No obstante, ¿qué significa exactamente? ¿hay alguna forma de acelerar el metabolismo? El denominado metabolismo basal es la cantidad de energía que una persona necesita para llevar a cabo las funciones del organismo. No hay sustento científico respecto a que pueda acelerarse o ralentizarse, pero sí que lo hay en torno a qué hábitos deben desecharse para reconciliarse con la báscula.

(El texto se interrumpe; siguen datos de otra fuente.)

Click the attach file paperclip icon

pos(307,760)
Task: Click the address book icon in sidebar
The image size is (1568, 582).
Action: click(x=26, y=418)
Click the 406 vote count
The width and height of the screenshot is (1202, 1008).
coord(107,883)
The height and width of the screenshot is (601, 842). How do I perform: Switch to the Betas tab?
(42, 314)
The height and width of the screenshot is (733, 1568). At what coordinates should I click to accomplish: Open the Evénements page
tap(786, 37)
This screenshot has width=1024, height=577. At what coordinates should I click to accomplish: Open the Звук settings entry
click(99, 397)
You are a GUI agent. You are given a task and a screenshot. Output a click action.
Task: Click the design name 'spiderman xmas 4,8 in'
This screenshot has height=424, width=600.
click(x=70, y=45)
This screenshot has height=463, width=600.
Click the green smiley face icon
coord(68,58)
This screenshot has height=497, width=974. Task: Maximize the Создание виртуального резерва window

Pasar hambre. Deshazte del falso mito de que cuanto menos comas, más peso perderás. Saltarse comidas como la cena o el desayuno es una de las peores costumbres que puedes adoptar si quieres adelgazar. Es lo que explica al detalle la química y experta en un nutrición Ángela Quintas en Adelgaza para siempre (Planeta), donde apunta que esta costumbre altera los niveles de glucosa en sangre, dando lugar a picos glucémicos, que en última instancia pueden provocar que nuestro apetito se desborde y acabemos claudicando ante alimentos calóricos frente a otros más saludables.
 

Comer a base de verduras, frutas o zumos. Los zumos o smoothies verdes están de vicio y te cargan las pilas, pero olvida basar tu dieta en estos brebajes, así como tan solo en vegetales enteros, sin incluir proteínas en la alimentación diaria. Quintas señala que aunque se trata de alimentos saludables y que aportan energía rápidamente, la alimentación no puede basarse en ellos ya que son muy poco saciantes y pueden alterar los niveles de glucosa en sangre. Una buena opción es optar por preparar tus comidas y cenas teniendo en cuenta aquellos alimentos que van a ser un revulsvio para tu metabolismo.
 

Dormir menos de 8 horas. Pasar la noche dando tumbos en la cama te deja ojerosa y con humor de perros al día siguiente, pero sacrificar las horas de sueño de forma habitual repercute además en el peso. Un mal descanso y sensación de hambre van de la mano, tal y como confirman numerosos estudios. No dormir lleva a comer más y reduce la respuesta a la insulina, con lo que quemamos menos grasa.


Practicar solo ejercicio cardiovascular. Partiendo de la base de que cada una tiene que realizar el ejercicio físico que se adapte a sus necesidades, lo cierto es que es mejor no descuidar la tonificación. Por un lado nos ayudará a definir la silueta, pero además –pese a creer que el cardio es la mejor vía para perder peso– ejercicios como las pesas provocan que nuestro organismo se mantenga activo y queme calorías aún después de la actividad, ya que necesita recuperarse.


Hacer dieta a corto plazo. La campaña por la operación bikini es voraz y son muchos los estímulos que te aseverarán que es posible estar echa un figurín en dos semanas o menos. Y puede incluso que lo consigas probando la última dieta milagro. Pero avisamos de que al abandonarla y sufrir el temido efecto rebote la tristeza puede ser mayúscula. En lugar de ponerte a dieta porque toca, adoptar hábitos de alimentación saludable es lo que te dará la victoria definitiva: mantenerte en un peso adecuado y, además, prevenir enfermedades.


No masticar (bien) la comida. Sin engullir, saboreando y triturando bien cada bocado contribuyes a aumentar la sensación de saciedad, facilitar la digestión y favorecer la absorción de nutrientes. Estos son algunos de los motivos que hacen que masticar bien los alimentos –al menos 30 veces– sea uno de los hábitos que siguen a rajatabla en Japón, el país con más habitantes longevos del mundo y con una dieta muy baja en grasas.